Lunedì 19 Gennaio 2009

Neonato soccorso per un'urgenza, l'ascensore si blocca

Questa volta qualcuno ha sudato freddo. Perché su uno degli ascensori del Sant’Anna protagonista dell’ennesimo guasto non c’era un visitatore che ha fatto tardi per la cena, ma un neonato prematuro che doveva essere trasferito d’urgenza nel reparto di patologia neonatale. Paura e momenti di tensione, nel tardo pomeriggio di ieri all’interno del monoblocco dell’ospedale di via Napoleona, dove gli ascensori non sono nuovi a guasti e a blocchi improvvisi.
Poco dopo le 19.30 alla centrale operativa dei vigili del fuoco è giunta la richiesta di intervento proveniente dall’interno del Sant’Anna. Per una ventina di minuti, infatti, l’elevatore sul quale c’erano la termoculla con un neonato, un medico e un’infermiera è rimasto fermo. Immobile.
Il bimbo era appena uscito dalla sala operatoria. Nato prematuro e abbondantemente sottopeso, il piccolo è stato subito preso in carico dai professionisti del reparto di patologia neonatale. I quali hanno effettuato tutti gli interventi d’urgenza per stabilizzare il bimbo e, soprattutto, normalizzare i valori vitali. Poi l’équipe, dopo aver messo il neonato nella termoculla, sono saliti in ascensore diretti in reparto. Anche se il trasferimento avviene all’interno dell’ospedale, non vuol dire che non esista un’urgenza. Per questo il guasto all’ascensore ha creato tanta apprensione.
Dopo una ventina di minuti i vigili del fuoco sono riusciti a liberare il baby paziente e l’équipe sanitaria.
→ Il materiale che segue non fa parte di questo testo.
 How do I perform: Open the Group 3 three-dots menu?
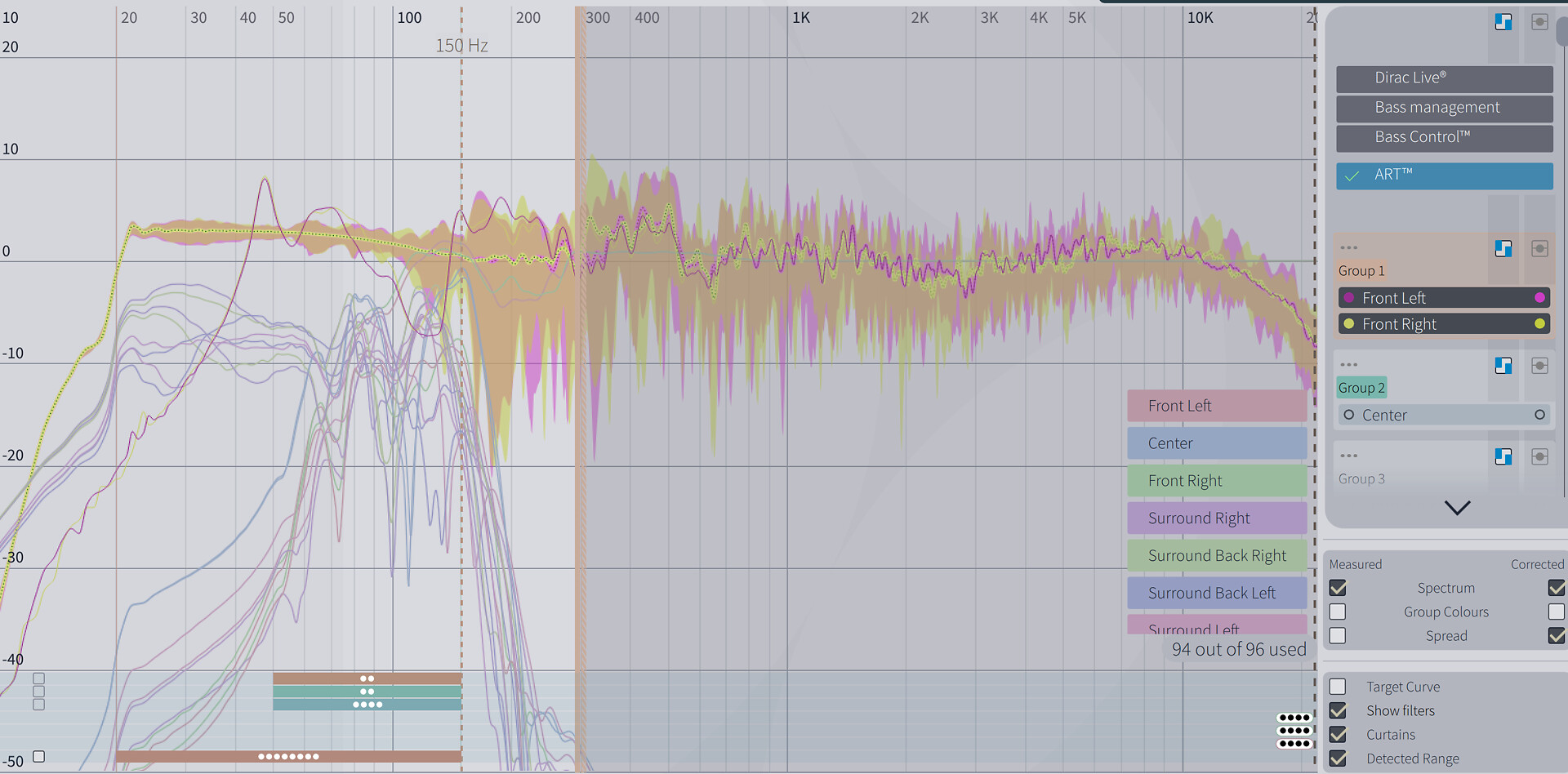pyautogui.click(x=1348, y=456)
Non è la prima volta che gli ascensori del Sant’Anna vanno in tilt. A novembre un gruppo di visitatori era rimasto prigioniero. A ottobre era toccato a una donna incinta, diretta al reparto di ostetricia. Ma sono solo due degli innumerevoli guasti che, nel luglio scorso, avevano anche costretto i tecnici a bloccare per oltre una settimana gli ascensori per provvedere alla manutenzione.